Put the lines below into a numbered list, skipping any blank lines.

========================================

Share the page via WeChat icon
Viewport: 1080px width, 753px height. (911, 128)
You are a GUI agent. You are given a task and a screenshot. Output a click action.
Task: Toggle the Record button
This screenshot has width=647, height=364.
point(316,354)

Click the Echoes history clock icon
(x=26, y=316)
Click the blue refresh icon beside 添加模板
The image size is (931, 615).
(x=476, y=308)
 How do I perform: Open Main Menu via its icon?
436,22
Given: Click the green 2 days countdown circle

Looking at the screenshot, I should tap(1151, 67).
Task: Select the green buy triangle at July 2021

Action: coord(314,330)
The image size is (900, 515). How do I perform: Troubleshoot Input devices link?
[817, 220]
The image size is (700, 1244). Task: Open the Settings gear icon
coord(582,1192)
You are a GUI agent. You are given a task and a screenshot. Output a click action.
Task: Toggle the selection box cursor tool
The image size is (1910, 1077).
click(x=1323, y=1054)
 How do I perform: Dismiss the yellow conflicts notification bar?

========================================

§ Output for this exercise
1. Share the page via WeChat icon
2. Viewport: 1080px width, 753px height. (911, 128)
3. You are a GUI agent. You are given a task and a screenshot. Output a click action.
4. Task: Toggle the Record button
5. This screenshot has width=647, height=364.
6. point(316,354)
7. Click the Echoes history clock icon
8. (x=26, y=316)
9. Click the blue refresh icon beside 添加模板
10. The image size is (931, 615).
11. (x=476, y=308)
12.  How do I perform: Open Main Menu via its icon?
13. 436,22
14. Given: Click the green 2 days countdown circle
15. Looking at the screenshot, I should tap(1151, 67).
16. Task: Select the green buy triangle at July 2021
17. Action: coord(314,330)
18. The image size is (900, 515). How do I perform: Troubleshoot Input devices link?
19. [817, 220]
20. The image size is (700, 1244). Task: Open the Settings gear icon
21. coord(582,1192)
22. You are a GUI agent. You are given a task and a screenshot. Output a click action.
23. Task: Toggle the selection box cursor tool
24. The image size is (1910, 1077).
25. click(x=1323, y=1054)
26.  How do I perform: Dismiss the yellow conflicts notification bar?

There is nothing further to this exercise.